あくまで先生方いわくの話で、そうだったらしい。(笑)




まあ軒並み普通でしょう。





なので他の中学から来た友人の数々の悪行を聞く事は、多感な高校生の何かを刺激した。





よってなんとなく今まで自分のしてきた事が、ダサくて白々しくてデタラメ臭くて蓋をして隠してしまいたいような衝動に駆られるのであった。





今思えばなんでだったんだろう??





女子も明るくて垢抜けてて輝いて見えた。もちろん全ての女子ではないものの半数以上が可愛げのある大人びた女性達に見えた。(褒めすぎかな?笑)





人間性に強く女性を感じる者が多かった。(制服マジックかな?笑)






ザ・女子!





中学時代は体は違えど男子も女子も中身は一緒位の感覚だった。





しかし今度はハッキリと男は男!女は女!と見せつけられた感じがした。





それも否応なしに多感な時期のボクには軽い劣等感を覚えた。






それに黄色い声援で「〜ちゃん」だの愛称で呼ぶんだもん、ボクちゃんの事を。(笑)





そんなザ・女子!に好感が持てた。






ボクはバカである。(爆)





しかし多感で不安定な自分が夏休み明けには不登校気味になった。






気味なだけで不登校ではない。





ただ遅刻、早退、欠席を進級するのに支障のない範囲で計算して、しただけ。






なんとなく億劫で行くのがしんどい。





思春期によくあるやつで、誰にでもあるでしょ?





地元の友人たちと意見が合いそうなもんだが、なぜかその間にも大きな溝を感じてしまった。

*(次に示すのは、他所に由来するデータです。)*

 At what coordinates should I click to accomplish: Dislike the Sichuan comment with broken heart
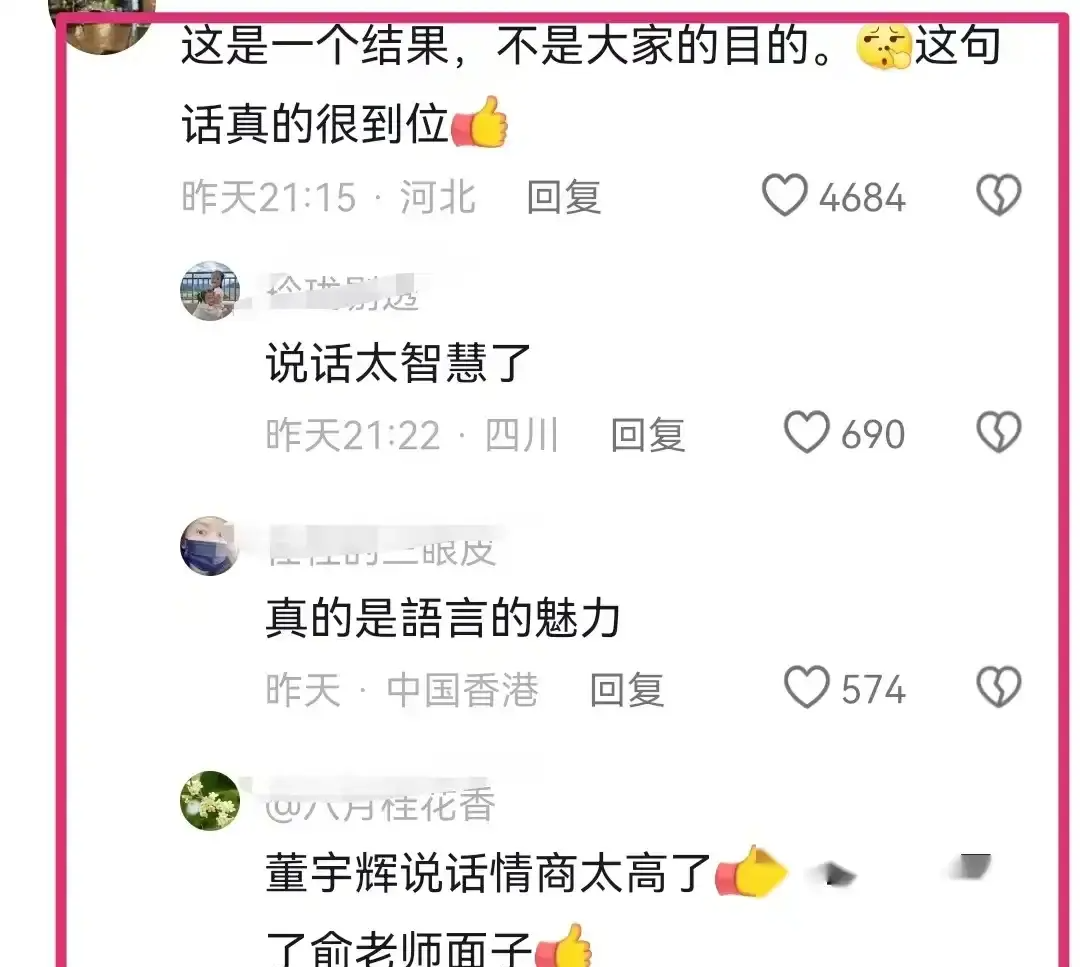(x=999, y=432)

そんな気分のままずっと通ってたら世の中が終わってしまうような感じがしていた。





きっと何かがおかしくなっている、地球が滅亡してしまうに違いない、などと思ってたらインフルエンザにかかっていた。






それも無意識に、いつのまにやら高熱の42度3分という記録的な数字を叩き出していた。





もちろん即入院で検尿で尿瓶に出した尿は見事コーラと同じ色だった。






そんな死ぬか生きるかの瀬戸際にウチの父親ときたら病室で能天気に英単語覚えネタをベラベラと大声で話していた。





病院中に聞こえていて他の患者さんからクレームが来た。





正直全て終わったと思った。





たった16年で人生が終了してしまうという気持ちが全神経をまっとうしていた。





しかし生死の境をさ迷ったものの、入院してわずか4日間でほとんど元通りになった。





退院してからもほとんど代わり映えしない日々が続いた。







高校はゴルフ部に入った。




色々誘われたんだけどキャディーさんのバイトが出来るっていうし、仲の良い友達が入ってたからね。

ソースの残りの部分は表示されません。